Die Teilnehmer, hauptsächlich Ehepartner oder Partner der Patienten, gaben an, inwieweit ihre Angehörigen verschiedene für ihre Krankheit typische Symptome zeigten (wobei jedes Symptom als keines, leicht, mittelschwer oder schwer eingestuft wurde). Sie gaben auch an, inwieweit sich ihr Familienmitglied bei 30 verschiedenen Merkmalen verändert hatte und wie sehr sich ihre Beziehung zum Patienten seit dem Ausbruch der Krankheit verschlechtert hatte.
Schließlich berichteten die Teilnehmer, wie sehr sie die Identität des Patienten als Folge der Krankheit verändert empfanden, und beantworteten Fragen wie "Haben Sie das Gefühl, immer noch zu wissen, wer der Patient ist?" und "Unabhängig von der Schwere der Krankheit, wie sehr spüren Sie, dass der Patient immer noch dieselbe Person darunter ist?"
Die Forscher stellten fest, dass sowohl die Alzheimer-Krankheit als auch die frontotemporale Demenz mit einem stärkeren Gefühl der Identitätsstörung verbunden waren als ALS - wobei die frontotemporale Demenz zu der größten Verschlechterung der Identität führte. Wichtig ist, dass der Zusammenhang nicht durch Unterschiede im gesamten Funktionsverlust erklärt werden konnte.
Statistische Modelle zeigten, dass die wahrgenommene Identitätsänderung stark mit der Änderung moralischer Merkmale verbunden war.

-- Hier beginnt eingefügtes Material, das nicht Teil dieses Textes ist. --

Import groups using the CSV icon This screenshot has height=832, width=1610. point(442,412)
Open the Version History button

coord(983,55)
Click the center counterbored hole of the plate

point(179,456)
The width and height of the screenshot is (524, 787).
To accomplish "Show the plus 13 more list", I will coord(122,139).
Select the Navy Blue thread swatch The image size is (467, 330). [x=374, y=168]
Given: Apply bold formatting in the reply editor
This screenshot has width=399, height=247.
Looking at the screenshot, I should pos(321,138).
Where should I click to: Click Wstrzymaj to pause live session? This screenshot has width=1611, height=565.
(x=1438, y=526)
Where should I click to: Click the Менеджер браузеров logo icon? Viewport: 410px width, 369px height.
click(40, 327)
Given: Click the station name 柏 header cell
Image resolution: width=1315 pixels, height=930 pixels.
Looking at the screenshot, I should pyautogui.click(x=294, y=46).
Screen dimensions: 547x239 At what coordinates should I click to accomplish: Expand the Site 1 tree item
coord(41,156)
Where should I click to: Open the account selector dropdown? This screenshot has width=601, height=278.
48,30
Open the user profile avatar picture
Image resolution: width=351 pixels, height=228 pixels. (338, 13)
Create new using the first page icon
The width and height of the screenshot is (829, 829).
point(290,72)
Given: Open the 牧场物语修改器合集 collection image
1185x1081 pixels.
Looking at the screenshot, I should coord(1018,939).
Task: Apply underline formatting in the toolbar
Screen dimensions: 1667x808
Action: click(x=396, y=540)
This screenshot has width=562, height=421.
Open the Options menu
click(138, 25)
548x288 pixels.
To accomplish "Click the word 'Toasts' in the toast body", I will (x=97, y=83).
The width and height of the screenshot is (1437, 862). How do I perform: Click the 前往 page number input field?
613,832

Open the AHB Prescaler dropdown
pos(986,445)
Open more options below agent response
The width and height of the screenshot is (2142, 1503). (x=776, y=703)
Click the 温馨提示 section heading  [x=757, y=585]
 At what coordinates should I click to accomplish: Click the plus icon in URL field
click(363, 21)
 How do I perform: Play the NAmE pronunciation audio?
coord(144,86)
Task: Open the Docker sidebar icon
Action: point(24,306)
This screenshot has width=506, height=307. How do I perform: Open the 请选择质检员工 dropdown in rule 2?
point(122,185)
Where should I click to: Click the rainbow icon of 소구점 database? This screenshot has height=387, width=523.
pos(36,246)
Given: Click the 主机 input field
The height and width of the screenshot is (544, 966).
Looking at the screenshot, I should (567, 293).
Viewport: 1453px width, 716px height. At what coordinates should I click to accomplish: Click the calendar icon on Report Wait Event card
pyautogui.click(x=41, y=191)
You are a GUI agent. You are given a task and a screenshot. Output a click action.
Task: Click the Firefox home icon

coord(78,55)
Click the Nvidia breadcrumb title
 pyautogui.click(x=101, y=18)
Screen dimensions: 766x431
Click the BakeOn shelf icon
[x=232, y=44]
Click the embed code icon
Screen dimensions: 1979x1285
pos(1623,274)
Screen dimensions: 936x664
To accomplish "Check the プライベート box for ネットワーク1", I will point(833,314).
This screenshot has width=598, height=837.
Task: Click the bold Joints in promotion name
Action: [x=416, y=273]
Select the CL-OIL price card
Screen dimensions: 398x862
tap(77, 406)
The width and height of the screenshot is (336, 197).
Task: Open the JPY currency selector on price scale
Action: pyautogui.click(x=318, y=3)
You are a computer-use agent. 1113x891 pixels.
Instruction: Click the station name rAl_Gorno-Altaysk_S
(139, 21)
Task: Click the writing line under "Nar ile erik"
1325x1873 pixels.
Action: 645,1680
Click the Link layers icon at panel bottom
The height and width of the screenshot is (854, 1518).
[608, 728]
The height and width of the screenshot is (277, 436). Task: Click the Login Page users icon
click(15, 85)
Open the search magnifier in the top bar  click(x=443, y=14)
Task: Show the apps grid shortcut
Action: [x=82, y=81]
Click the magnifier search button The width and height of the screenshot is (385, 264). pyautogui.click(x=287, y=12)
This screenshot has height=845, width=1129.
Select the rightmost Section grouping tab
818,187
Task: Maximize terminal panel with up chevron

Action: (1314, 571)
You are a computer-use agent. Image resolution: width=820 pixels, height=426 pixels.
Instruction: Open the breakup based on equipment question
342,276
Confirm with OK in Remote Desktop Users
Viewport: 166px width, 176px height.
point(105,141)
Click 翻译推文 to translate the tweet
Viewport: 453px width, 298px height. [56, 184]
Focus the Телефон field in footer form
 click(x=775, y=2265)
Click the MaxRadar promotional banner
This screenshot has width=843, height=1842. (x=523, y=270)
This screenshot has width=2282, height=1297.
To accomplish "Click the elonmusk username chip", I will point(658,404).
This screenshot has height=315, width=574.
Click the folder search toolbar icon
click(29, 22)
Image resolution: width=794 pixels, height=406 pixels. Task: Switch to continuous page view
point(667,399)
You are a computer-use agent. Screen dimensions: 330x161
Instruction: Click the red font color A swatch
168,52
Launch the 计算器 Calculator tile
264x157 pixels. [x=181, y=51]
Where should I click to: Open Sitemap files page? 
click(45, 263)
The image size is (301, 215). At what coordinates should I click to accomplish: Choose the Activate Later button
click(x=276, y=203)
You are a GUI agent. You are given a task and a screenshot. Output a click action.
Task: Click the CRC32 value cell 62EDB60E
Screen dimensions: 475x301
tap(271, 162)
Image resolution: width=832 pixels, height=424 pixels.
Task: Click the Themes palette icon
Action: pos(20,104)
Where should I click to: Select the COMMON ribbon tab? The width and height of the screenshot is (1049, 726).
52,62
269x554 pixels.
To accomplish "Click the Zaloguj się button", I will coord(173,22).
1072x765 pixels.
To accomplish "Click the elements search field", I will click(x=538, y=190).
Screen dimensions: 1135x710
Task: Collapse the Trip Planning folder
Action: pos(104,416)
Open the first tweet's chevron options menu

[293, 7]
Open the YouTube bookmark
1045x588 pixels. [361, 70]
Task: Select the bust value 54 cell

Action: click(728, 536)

Fast kein anderes Symptom, einschließlich Depression, Amnesie und Veränderungen der Persönlichkeitsmerkmale, hatte einen beobachtbaren Einfluss auf die wahrgenommene Identitätsänderung.
Die Forscher stellten außerdem fest, dass der Grad der wahrgenommenen Identitätsänderung damit zusammenhängt, wie sehr die Teilnehmer glaubten, dass sich ihre Beziehung zum Patienten verschlechtert hat - und dieser Zusammenhang wurde durch den Grad der Änderung der moralischen Merkmale des Patienten bestimmt.
"Es ist entscheidend für die Gesundheit der sozialen Bindung, einen geliebten Menschen weiterhin als dieselbe Person zu sehen, die er schon immer war", erklärt Strohminger.
Aphasie war auch mit der wahrgenommenen Identität verbunden, wenn auch nicht so stark wie die Moral. „Wenn man darüber nachdenkt, macht es durchaus Sinn: Sprache ist das präziseste Werkzeug, mit dem wir den Inhalt unserer Gedanken anderen vermitteln können“, sagt Strohminger. "Wenn jemand diese Fähigkeit verliert, kann es leicht sein, zu sehen, dass diese Person ebenfalls verschwunden ist."
Zusammengenommen legen diese Ergebnisse nahe, dass moralische Fähigkeiten den Kern unserer Wahrnehmung der individuellen Identität bilden.
Der Befund ist wichtig, da weltweit schätzungsweise 36 Millionen Menschen an einer neurodegenerativen Erkrankung leiden.
„Die meisten von uns kennen jemanden mit einer neurodegenerativen Erkrankung oder einer Form des kognitiven Rückgangs. Ob das Selbst eines geliebten Menschen während des Fortschreitens dieses Zustands verschwindet oder anhält, hängt sehr davon ab, welche Teile des Geistes betroffen sind “, schließt Strohminger.
Vor diesem Hintergrund argumentieren die Forscher, dass zukünftige Therapien für neurodegenerative Erkrankungen das Problem der Wahrung der moralischen Funktion angehen müssen, ein Faktor, der normalerweise übersehen wird, um das Wohlbefinden der Patienten und ihrer Familien zu gewährleisten.